**Document section**
** Start **
An election to defer compensation must be made by a director prior to the calendar year during which such compensation is earned; provided that an initial election by a new director to defer compensation for all future services may be up to 30 days after commencing service as a director to the Company.  An election shall continue in effect until payment of the amount subject to such election or until the participant modifies or revokes the election as described below, whichever shall occur first.

A participant may elect, modify, or revoke a prior election to defer compensation by completing Sections I and II of the Election Form attached hereto as Exhibit A (the “Election Form”) and returning it to the Corporate Secretary.  Such Election Form shall specify:

		
	(a)
	The amount or percentage of compensation to be deferred beginning on a future date specified in the notice until such notice is revoked or modified as to future compensation; and

		
	(b)
	The percentage of the Elective Deferrals to be credited to the Interest Account and the percentage to be credited to the Air Products Stock Account.

Any modification or revocation of a prior election described in Section 8(a) or 8(b) above shall relate only to future compensation and shall not apply to any amounts previously credited to the participant’s account.  A participant’s election to defer described in 8(a) may not be revoked or modified during the calendar year.  Revocation or modification of a prior election to defer for a calendar year must be made no later than the close of the preceding calendar year.

 

4

		
	 9.
** End **
**Exercise material**
** Start **
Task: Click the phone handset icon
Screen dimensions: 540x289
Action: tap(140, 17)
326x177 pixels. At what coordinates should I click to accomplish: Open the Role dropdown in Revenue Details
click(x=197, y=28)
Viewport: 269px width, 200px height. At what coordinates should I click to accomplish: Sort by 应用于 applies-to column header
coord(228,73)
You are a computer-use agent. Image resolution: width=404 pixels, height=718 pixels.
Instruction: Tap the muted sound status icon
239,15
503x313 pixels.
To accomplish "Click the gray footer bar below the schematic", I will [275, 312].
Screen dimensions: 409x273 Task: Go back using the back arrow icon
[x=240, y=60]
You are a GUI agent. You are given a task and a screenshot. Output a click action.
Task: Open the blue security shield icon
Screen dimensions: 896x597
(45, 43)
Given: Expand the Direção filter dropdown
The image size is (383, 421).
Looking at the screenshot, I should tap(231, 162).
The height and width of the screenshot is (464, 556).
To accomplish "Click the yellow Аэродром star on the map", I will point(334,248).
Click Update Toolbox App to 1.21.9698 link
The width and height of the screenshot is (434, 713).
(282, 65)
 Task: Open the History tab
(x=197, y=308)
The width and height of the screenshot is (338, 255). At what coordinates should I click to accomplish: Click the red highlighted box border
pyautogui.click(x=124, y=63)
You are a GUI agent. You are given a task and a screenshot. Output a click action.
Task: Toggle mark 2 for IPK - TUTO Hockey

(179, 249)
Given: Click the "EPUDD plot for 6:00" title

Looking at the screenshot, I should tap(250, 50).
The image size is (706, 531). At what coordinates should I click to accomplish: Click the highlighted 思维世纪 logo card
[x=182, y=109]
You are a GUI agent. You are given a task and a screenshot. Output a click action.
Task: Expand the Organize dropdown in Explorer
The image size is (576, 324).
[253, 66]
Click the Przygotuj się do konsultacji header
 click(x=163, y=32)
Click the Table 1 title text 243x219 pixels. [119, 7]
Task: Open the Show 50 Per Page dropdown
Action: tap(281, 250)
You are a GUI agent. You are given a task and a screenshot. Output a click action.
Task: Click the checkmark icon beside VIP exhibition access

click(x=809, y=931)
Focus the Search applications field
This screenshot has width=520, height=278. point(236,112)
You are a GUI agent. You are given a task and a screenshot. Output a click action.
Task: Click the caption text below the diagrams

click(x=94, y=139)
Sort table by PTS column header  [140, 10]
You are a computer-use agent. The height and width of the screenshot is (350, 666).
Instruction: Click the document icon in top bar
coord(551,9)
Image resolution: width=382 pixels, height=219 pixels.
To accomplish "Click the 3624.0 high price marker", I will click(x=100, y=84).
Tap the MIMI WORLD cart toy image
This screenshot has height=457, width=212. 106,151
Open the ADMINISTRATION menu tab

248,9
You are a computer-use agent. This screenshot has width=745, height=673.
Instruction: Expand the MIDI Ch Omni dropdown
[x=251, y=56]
** End **
**Complete the following**
A) Summarize the deferred compensation election provisions in three sentences.
B) In the records, reproduce the lines verbatim, starting at the line that contains "Screen dimensions: 409x273" and stopping after the line that contains "pyautogui.click(x=124, y=63)".

**Results for the exercise**
A) A director must elect to defer compensation before the calendar year in which it is earned, though a new director may make an initial election up to 30 days after beginning service, and an election remains in effect until payment or until it is modified or revoked. To elect, modify, or revoke, a participant completes Sections I and II of the Election Form and returns it to the Corporate Secretary, specifying the amount or percentage to be deferred and how the Elective Deferrals are divided between the Interest Account and the Air Products Stock Account. A modification or revocation applies only to future compensation, cannot be made during the calendar year, and must be made no later than the close of the preceding calendar year.

B)
Screen dimensions: 409x273 Task: Go back using the back arrow icon
[x=240, y=60]
You are a GUI agent. You are given a task and a screenshot. Output a click action.
Task: Open the blue security shield icon
Screen dimensions: 896x597
(45, 43)
Given: Expand the Direção filter dropdown
The image size is (383, 421).
Looking at the screenshot, I should tap(231, 162).
The height and width of the screenshot is (464, 556).
To accomplish "Click the yellow Аэродром star on the map", I will point(334,248).
Click Update Toolbox App to 1.21.9698 link
The width and height of the screenshot is (434, 713).
(282, 65)
 Task: Open the History tab
(x=197, y=308)
The width and height of the screenshot is (338, 255). At what coordinates should I click to accomplish: Click the red highlighted box border
pyautogui.click(x=124, y=63)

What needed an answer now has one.